Macrosomia, aka fetal growth acceleration

and large for gestational age (LGA) 

reference: ACOG Practice Bulletin Number 22, Reaffirmed 2013 



Definition of Large for Gestational Age

LGA = birth weight greater than or equal to the 90th percentile for a given gestational age

Definition of fetal macrosomia = fetal weight in excess of 4000 to 4500 g (around 10 pounds ) 

Upon first glance, it might seem like the bigger the better, when it comes to babies. But this is very much not the case. Macrosomia, fetal growth acceleration and large for gestational age status are all associated with increased complications for both mother and baby.

Of course determining large for gestational age requires that we have a very accurate idea about gestational age. This requires early presentation to prenatal care and usually early examination and dating ultrasound. Once this is established we can follow growth rates very easily. Furthermore we have a pretty good idea of the risk factors for macrosomia and large for gestational age. They are as follows:


Risk factors for LGA: 


A prior history of macrosomia

Maternal prepregnancy weight

Weight gain during pregnancy

multiparity ( having many babies ) 

 male fetus

gestational age greater than 40 weeks

Maternal height

Maternal age younger than 17 years

Positive 50 g glucose diabetic screening test with a negative result on the three hour glucose tolerance test

Pre-gestational diabetes

Gestational diabetes

Hispanic race


Most all of these risk factors have one thing in common: they are factors which mean that mom's physiology can pack excessive weight onto the baby and in disproportionate ways. Those who are obese, diabetic and or carbohydrate intolerant will have higher circulating glucose levels which pass through the placenta to the baby and stimulate the baby to lay down fat especially in the abdominal and shoulder areas. This produces not only a big baby but a disproportionate and big baby that is especially difficult to deliver due to the disproportionate increase in abdominal and shoulder girth. Per ACOG (American College of Obstetricians and Gynecologists), "Although both diabetes and maternal obesity increased risk of fetal macrosomia, most agree that maternal obesity place a greater role." What are the risks?

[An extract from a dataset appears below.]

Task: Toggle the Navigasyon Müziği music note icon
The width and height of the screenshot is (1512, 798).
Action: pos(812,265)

Maternal risks of macrosomia:

Labor difficulties and trauma such as significant vaginal laceration, Third and fourth degree lacerations

Increased risk of cesarean delivery

Postpartum hemorrhage


Fetal risks of macrosomia:

1. Shoulder dystocia– This is an Obstetrics emergency where in the head of the baby is able to be delivered, but the rest of the baby is stuck under the pelvic bone by wide shoulders and or abdomen. In this instance the baby is not able to oxygenate properly because he can neither take a breath because his chest is compressed, nor can he receive flow from the umbilical cord which is also compressed. It is a problem that requires an immediate solution to avoid oxygen deprivation to the baby.

Shoulder dystocia drills are routinely practiced by obstetric teams. There are multiple effective measures which we can use to resolve shoulder dystocias. In many cases this involves repositioning the patient, having the nurse supply suprapubic pressure, and cutting an episiotomy. Sometimes mother nature resolves the matter herself and a clavicle (collar bone) on one side of the baby will fracture, thus reducing the diameter of the shoulders. This is much preferable alternative to producing a major stretch on the nerves of the arm called the brachial plexus. Clavicle fractures heal almost right away, but in rare cases,  brachial plexus injuries can persist leading to nerve problems with the arm. 

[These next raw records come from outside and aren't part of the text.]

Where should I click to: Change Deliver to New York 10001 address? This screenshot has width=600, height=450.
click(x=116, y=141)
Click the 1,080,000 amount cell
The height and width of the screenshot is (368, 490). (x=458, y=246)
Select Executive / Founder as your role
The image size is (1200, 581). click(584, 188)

2. increased risk of depressed five minute Apgar Score

3. increased rate of admission to neonatal intensive care unit


Strategies to address Macrosomia:

The principal strategy for macrosomia is to prevent it. We can do this through control of pre-pregnancy obesity and weight gain during pregnancy. We can also ensure effective management of pre-gestational diabetes and gestational diabetes.

Should babies, once they reach a certain size, be delivered by C-section? Should mothers whose baby's reach a certain size be induced?

These are very reasonable questions. First of all we can never be too certain about the baby's weight before we deliver the baby. Accuracy of estimated fetal weight at term is an inexact science at best where clinical palpation is just as good as ultrasound. As you know, we practice evidence-based medicine. You may also remember from earlier sections of the website that all evidence is not the same. To answer these questions about C-section delivery and induction, we look to the literature which can provide us with only level B and level C evidence:   "Limited or inconsistent scientific evidence shows with suspected fetal macrosomia is not an indication for induction of labor because induction does not improve maternal fetal outcomes" , according to the existing data. Having said that, if a patient with a macrosomic baby has a very favorable cervix and she's past 39 weeks buy good dating criteria, It seems reasonable to do what amounts to essentially an elective induction, as long as the mother understands the risks of induction itself. Level C evidence, which means consensus and expert opinion, indicate that " prophylactic cesarean delivery maybe considered for suspected fetal macrosomia with estimated weights greater than 5000 g in women without diabetes and greater than 4500 g in women with diabetes."